We have $b\langle ab\rangle=\{b(ab)^n|n\in\mathbb Z\}=\{(ba)^nb|n\in\mathbb Z\}=\langle ba\rangle b$.

Remember that for a subgroup $H\subseteq G$, all cosets $gH$ and $Hg$ have the same order as $H$.

We conclude $\operatorname{ord}(ab)=|\langle ab\rangle|=|b\langle ab\rangle|=|\langle ba\rangle b|=|\langle ba\rangle|=ord(ba)$.

(Note that with this proof, we need not distinguish between the finite and the infinite case.)

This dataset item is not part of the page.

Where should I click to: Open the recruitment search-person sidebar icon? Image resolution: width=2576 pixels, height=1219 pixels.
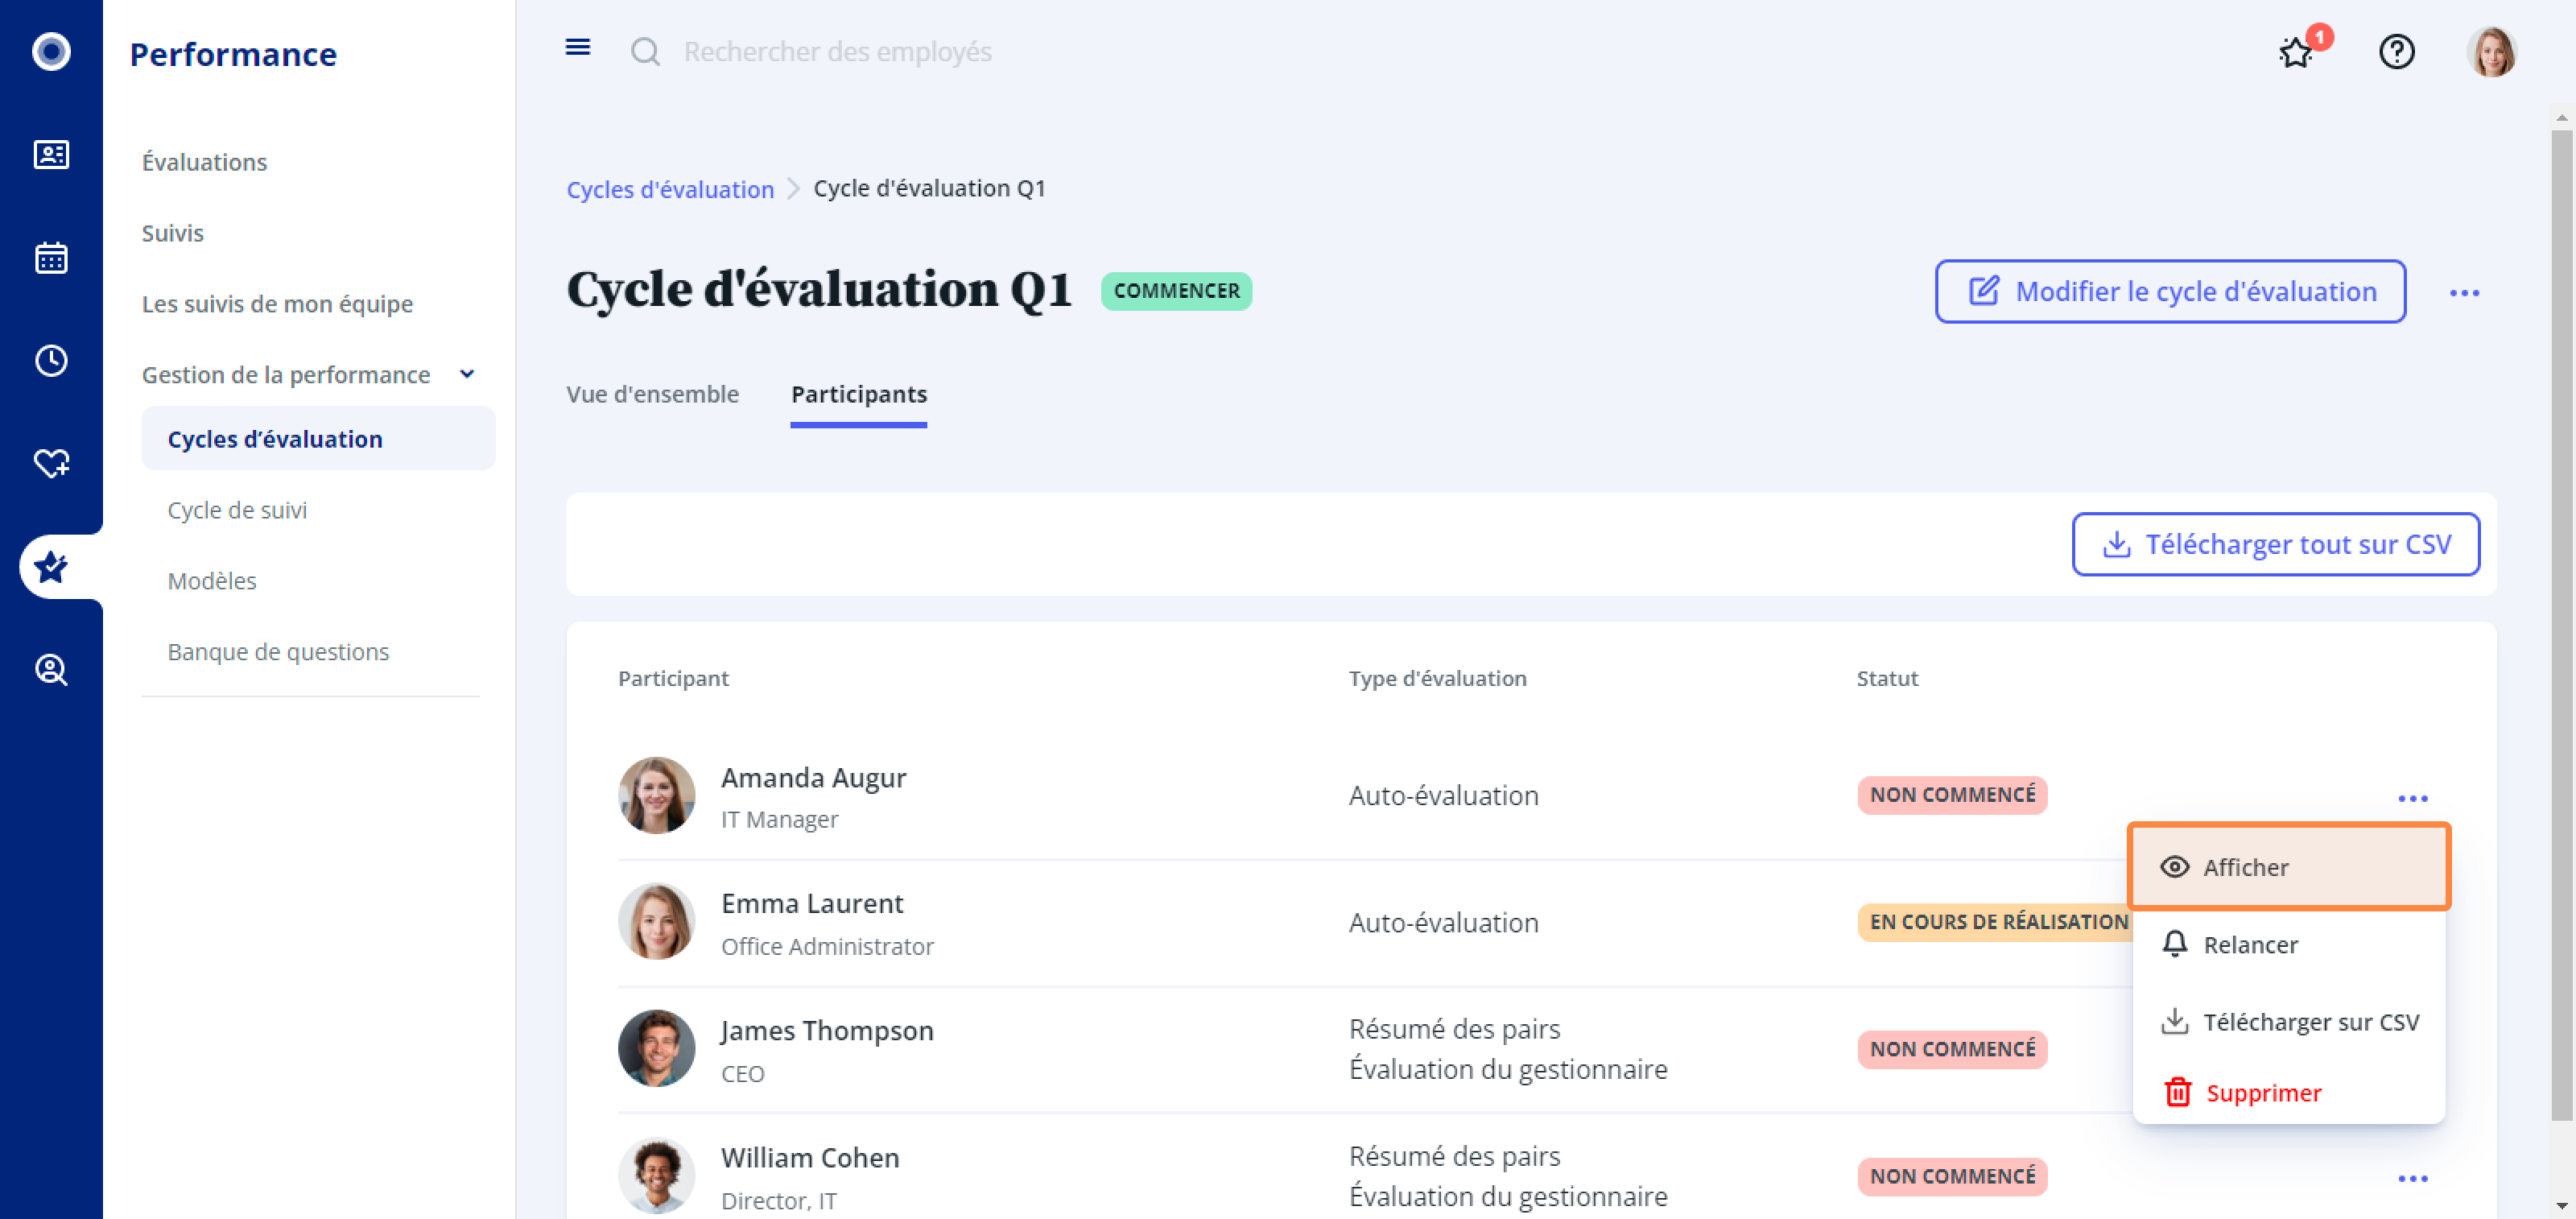[51, 670]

Alternatively, if you don't like using cosets, there's another easy proof for both cases at once:

This proof is more suitable if your lecture uses the definition $\operatorname{ord}(g)=\min\{n\in\mathbb N|g^n=1\}$.

$ab$ and $ba$ are conjugates, since $a^{-1}(ab)a=ba$.

Consequently, we have $(ba)^n=(a^{-1}(ab)a)^n=a^{-1}(ab)^na\ \forall\ n\in\mathbb Z$.

We conclude $(ba)^n=1\ \Leftrightarrow\ a^{-1}(ab)^na=1\ \Leftrightarrow\ a(a^{-1}(ab)^na)a^{-1}=aa^{-1}\ \Leftrightarrow\ (ab)^n=1$.

Therefore $\operatorname{ord}(ab)$ and $\operatorname{ord}(ba)$ must coincide.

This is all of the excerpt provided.